Fifth Biennial Meeting of States 2014

PoA Implementation Kit

Brokering Control

Back to Regional Organizations

Economic Community of West African States
The Economic Community of West African States (ECOWAS) is a regional group of fifteen countries (Benin, Burkina Faso, Cape Verde, Cote d'Ivoire, Gambia, Ghana, Guinea, Guinea-Bissau, Liberia, Mali, Niger, Nigeria, Senegal, Sierra Leone, Togo), founded in 1975. Its mission is to promote economic integration in "all fields of economic activity, particularly industry, transport, telecommunications, energy, agriculture, natural resources, commerce, monetary and financial questions, social and cultural matters .......". ECOWAS became increasingly concerned with security issues, undertaking six regional peacekeeping operations since 1990s. A UN advisory mission in the region in 1994 and 1995 noted that reducing the availability and spread of small arms in the region would be vital to create a minimum level of security for development projects to be carried out successfully. In a UNIDIR/UNDP conference on conflict prevention, disarmament and development in West Africa in Bamako on 25-29 November 1996 the proposal for a moratorium was well received by the delegations present. ECOWAS also participated actively in discussions of the proposal and on 12 March 1998 the ECOWAS council of ministers instructed the ECOWAS Secretariat to draft a text for the moratorium proposal. On 31st October 1998, the ECOWAS countries adopted the world’s first regional Moratorium on the Importation, Exportation and Manufacture of Light Weapons, to be in effect for three years.

» **EXTRACTED ENTRIES**:
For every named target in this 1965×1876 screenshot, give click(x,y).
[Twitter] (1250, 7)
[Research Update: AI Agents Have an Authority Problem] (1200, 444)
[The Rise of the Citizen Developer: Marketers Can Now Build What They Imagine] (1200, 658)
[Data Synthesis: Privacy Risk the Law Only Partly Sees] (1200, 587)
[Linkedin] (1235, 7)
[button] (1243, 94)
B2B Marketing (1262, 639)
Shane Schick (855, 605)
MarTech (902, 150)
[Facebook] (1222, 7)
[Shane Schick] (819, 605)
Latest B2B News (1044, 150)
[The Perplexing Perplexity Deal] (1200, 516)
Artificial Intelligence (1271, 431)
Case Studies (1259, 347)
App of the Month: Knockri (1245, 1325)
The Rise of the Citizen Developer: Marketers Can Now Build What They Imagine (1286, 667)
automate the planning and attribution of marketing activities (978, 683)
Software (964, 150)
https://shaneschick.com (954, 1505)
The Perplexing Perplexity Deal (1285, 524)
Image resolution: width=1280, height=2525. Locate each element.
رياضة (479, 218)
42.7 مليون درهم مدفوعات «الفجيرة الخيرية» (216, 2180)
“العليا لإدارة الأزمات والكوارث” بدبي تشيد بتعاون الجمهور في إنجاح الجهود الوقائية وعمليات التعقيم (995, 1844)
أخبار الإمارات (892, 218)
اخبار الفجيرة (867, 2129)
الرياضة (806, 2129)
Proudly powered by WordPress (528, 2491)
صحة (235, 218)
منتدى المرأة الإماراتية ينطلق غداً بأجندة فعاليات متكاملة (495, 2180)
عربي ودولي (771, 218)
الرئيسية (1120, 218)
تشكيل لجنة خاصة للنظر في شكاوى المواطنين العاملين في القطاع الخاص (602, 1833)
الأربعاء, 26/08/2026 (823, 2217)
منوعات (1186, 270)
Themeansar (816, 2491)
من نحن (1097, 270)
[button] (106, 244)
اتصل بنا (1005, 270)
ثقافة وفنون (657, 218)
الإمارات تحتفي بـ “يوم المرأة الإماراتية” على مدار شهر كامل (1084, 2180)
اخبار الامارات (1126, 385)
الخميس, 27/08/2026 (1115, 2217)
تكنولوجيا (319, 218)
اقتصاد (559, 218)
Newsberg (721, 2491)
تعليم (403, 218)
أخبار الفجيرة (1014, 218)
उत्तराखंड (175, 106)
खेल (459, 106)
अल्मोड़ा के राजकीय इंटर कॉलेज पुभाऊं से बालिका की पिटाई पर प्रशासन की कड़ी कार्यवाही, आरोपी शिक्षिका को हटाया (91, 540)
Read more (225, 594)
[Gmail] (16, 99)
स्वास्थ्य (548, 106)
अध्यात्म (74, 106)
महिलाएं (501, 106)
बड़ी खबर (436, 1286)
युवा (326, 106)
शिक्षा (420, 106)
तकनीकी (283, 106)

» **EXERCISE TASKS**:
1. According to the ECOWAS passage, on what date did the ECOWAS countries adopt the Moratorium on the Importation, Exportation and Manufacture of Light Weapons?
2. Which ECOWAS member countries named in the ECOWAS passage have names starting with the letter G?
3. Pick up the ECOWAS passage right after its last sentence and keep writing it.

» **RESULTS BY TASK**:
1. 31 October 1998.

2. Gambia, Ghana, Guinea, Guinea-Bissau

3.
The following year, on 10th December 1999, the ECOWAS member states agreed a Code of Conduct for the implementation of the Moratorium. It specifies the types of weapons covered by the Moratorium and expands the scope of the Moratorium to include ‘components and ammunition’ for those weapons. The Code of Conduct calls for institutional arrangements to be put in place to support the implementation of the Moratorium, specifically National Commissions consisting of representatives from relevant authorities and civil society and structures, staff and procedures within the ECOWAS Secretariat. With regard to regional cooperation, the Code of Conduct requires information exchange to improve transparency (the development of a regional arms register and database) as well as the harmonization of legislation and administrative measures. It also allows for the development of procedures for inter-state cooperation between customs, law and order and other relevant officials, in tandem with the development of more effective border control mechanisms. Finally, the Code of Conduct includes provisions referring to public relations and outreach, resource mobilisation to ensure long term financial support, dialogue with suppliers and producers, declaration of weapons and ammunition used in regional peace operations and the possibility of the extension of the Moratorium regime to other African States.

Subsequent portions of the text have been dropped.